As árvores murmuram por cima da sua cabeça e imobilizam-se, como se também estivessem à espera, e Adeline reza, a todos os deuses dos bosques de Villon, a qualquer um e a qualquer coisa que a possa ouvir. Aquela não pode ser a sua vida. Aquilo não pode ser tudo o que existe.

— Responde-me — implora enquanto a humidade se infiltra no seu vestido de noiva.

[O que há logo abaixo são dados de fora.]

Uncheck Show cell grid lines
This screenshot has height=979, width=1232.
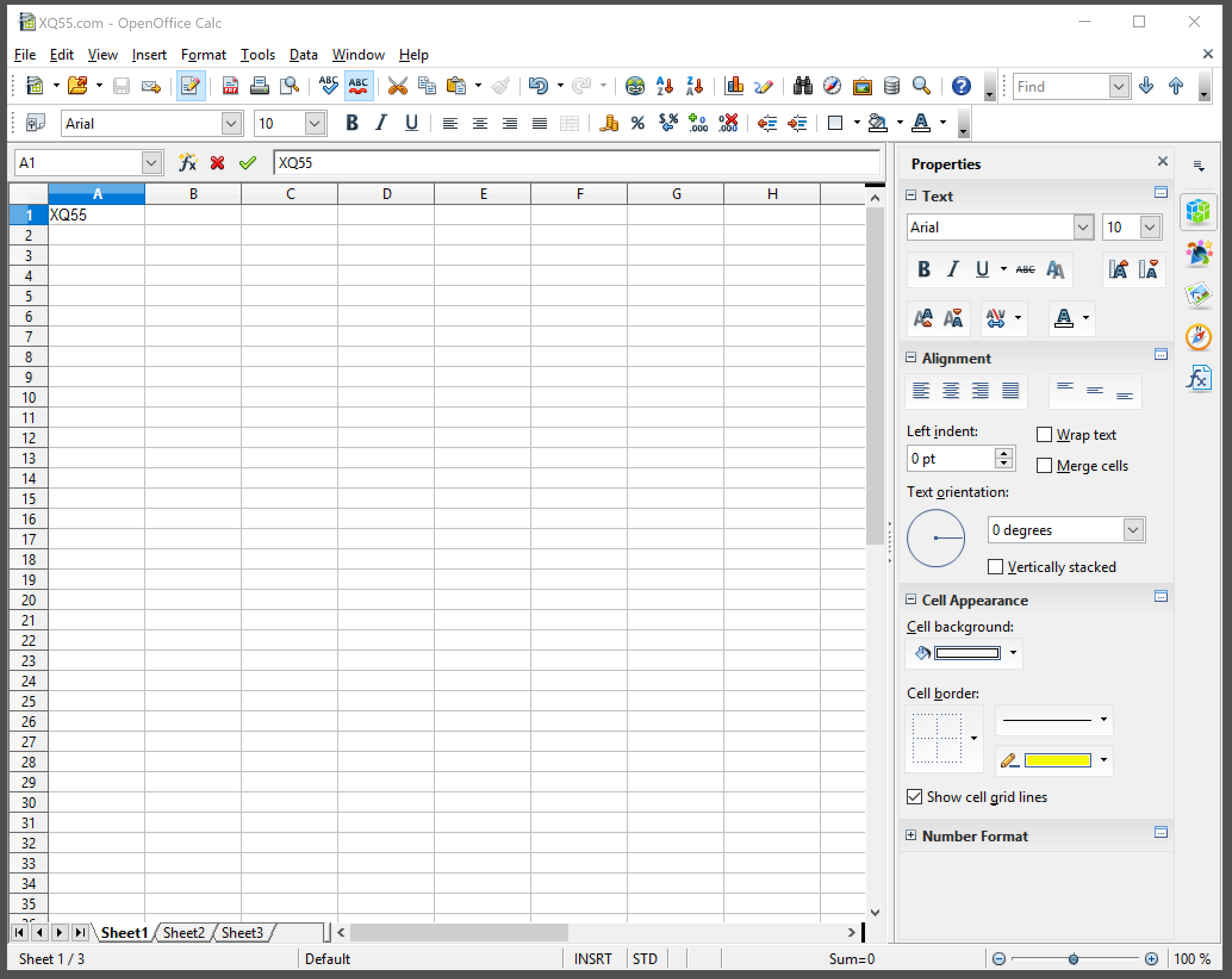(x=914, y=797)
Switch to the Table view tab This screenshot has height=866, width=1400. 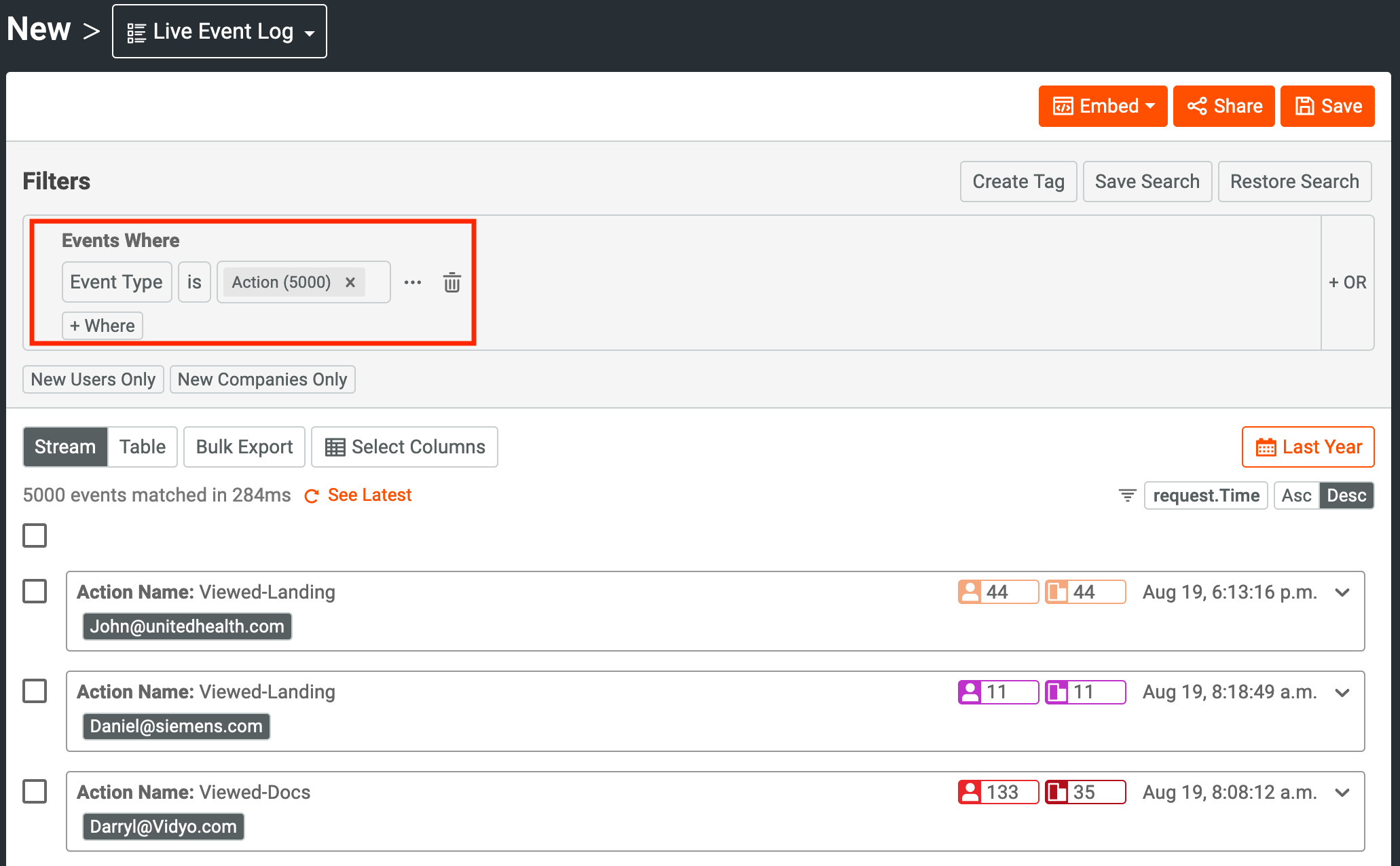(x=142, y=447)
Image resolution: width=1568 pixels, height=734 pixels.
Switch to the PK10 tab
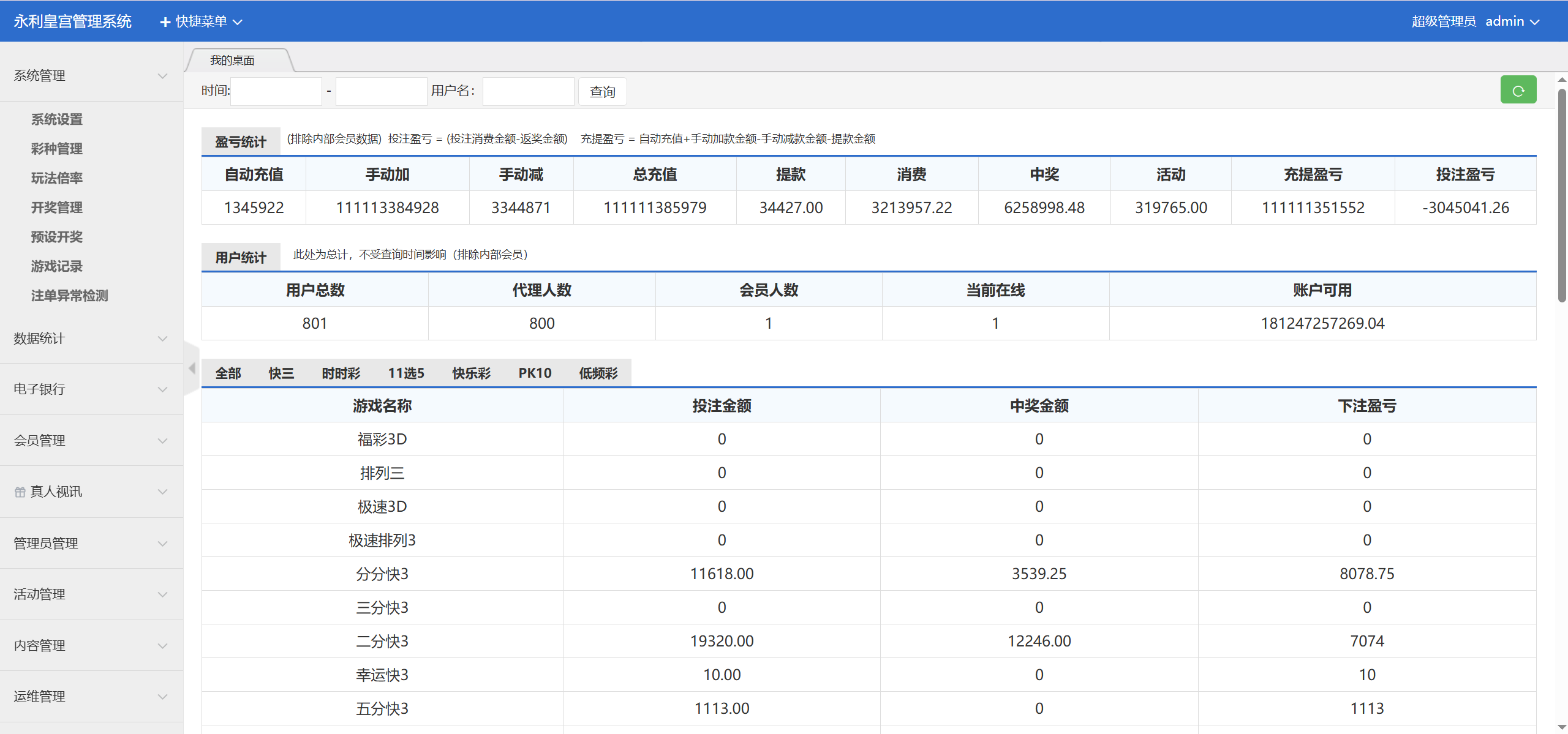(535, 373)
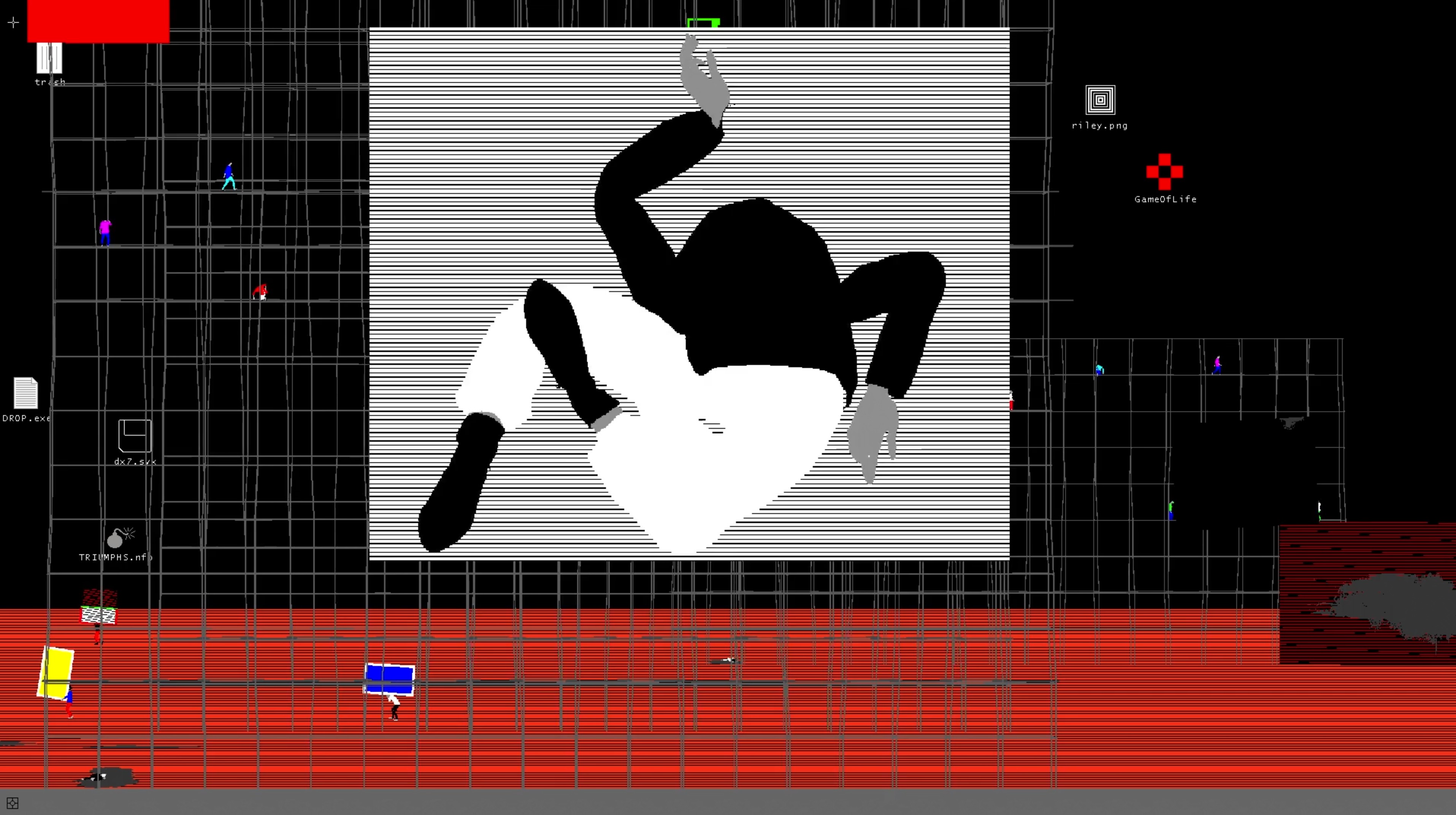Image resolution: width=1456 pixels, height=815 pixels.
Task: Click the crosshair star icon at top-left
Action: (x=14, y=22)
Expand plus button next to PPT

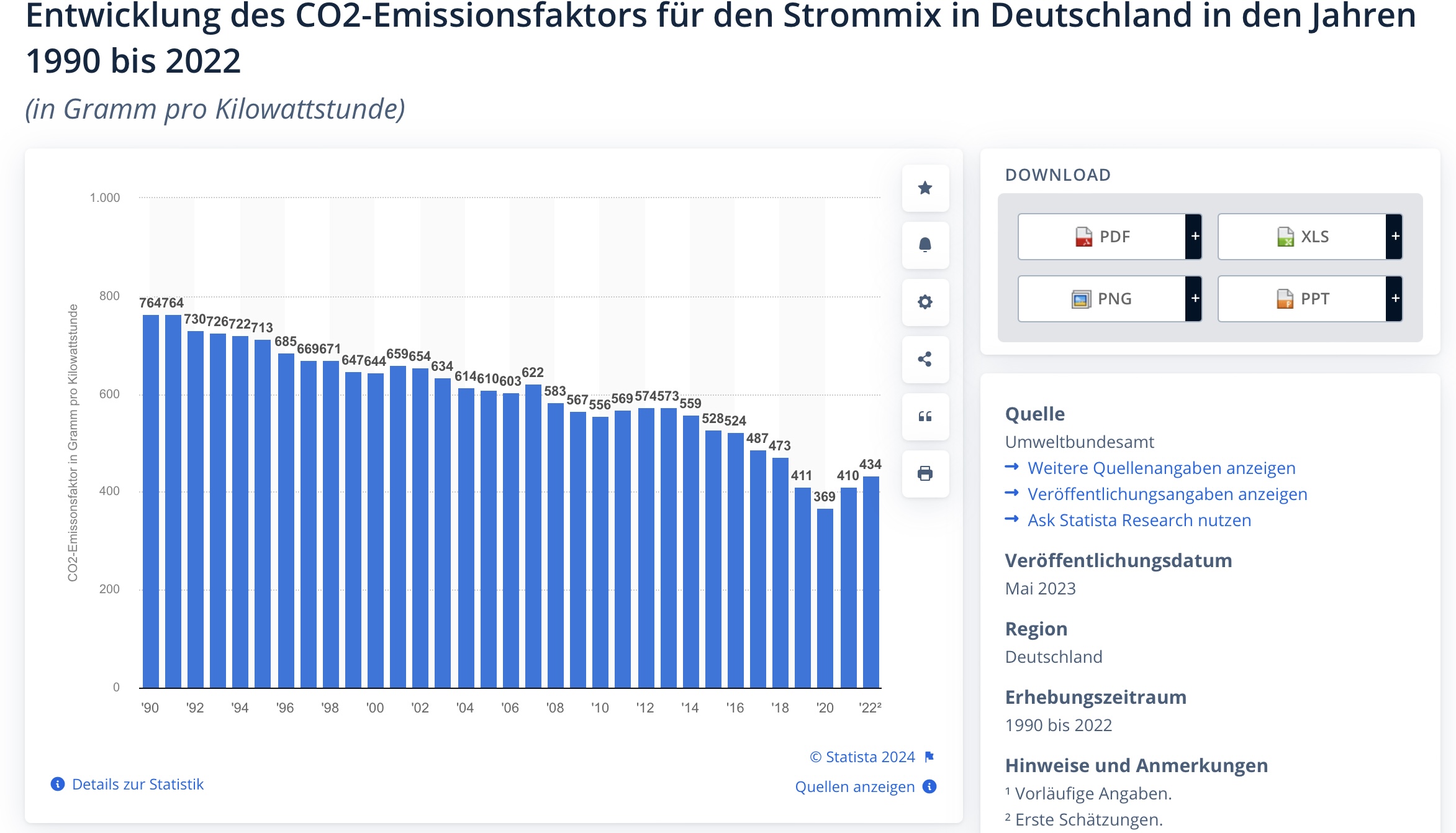pyautogui.click(x=1395, y=299)
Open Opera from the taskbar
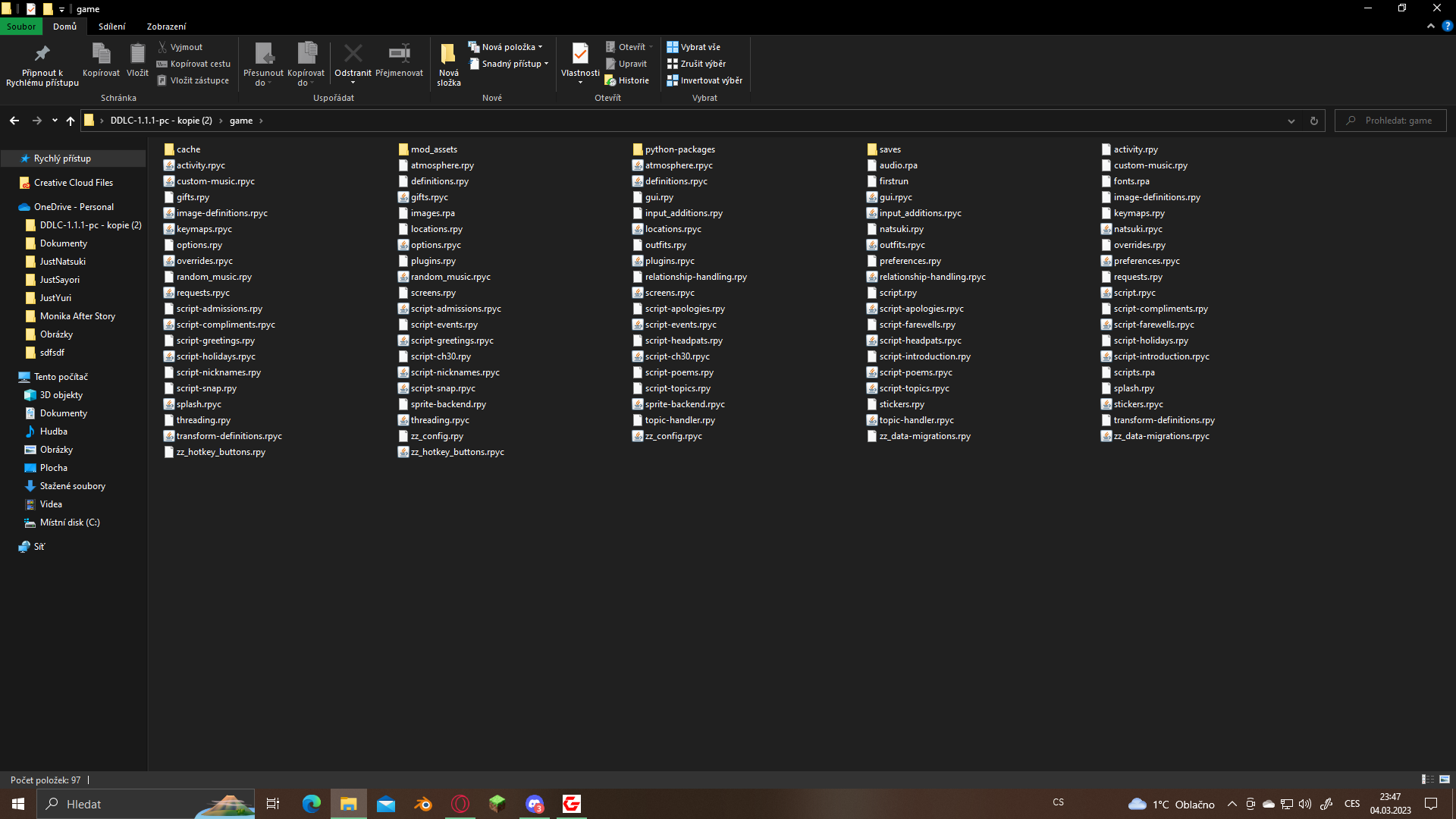1456x819 pixels. pos(460,804)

Fecha os olhos com força e tenta ouvir, mas o único som é a sua própria voz no vento e o seu nome, ecoando aos seus ouvidos como o bater de um coração.

Adeline...

Adeline...

Adeline...

Inclina a cabeça até ao chão, agarra num punhado de terra escura e grita:

— Responde-me!

O silêncio é escárnio.

Viveu ali a vida inteira e nunca ouviu o bosque tão silencioso. O frio instala-se nela, e não sabe se vem da floresta ou dos seus próprios ossos, a desistirem do derradeiro combate. Os seus olhos ainda estão bem fechados, e talvez seja por isso que não repara que o sol se afundou por detrás da aldeia, atrás dela, que o crepúsculo deu lugar à escuridão.

Adeline continua a rezar e não repara em nada disso.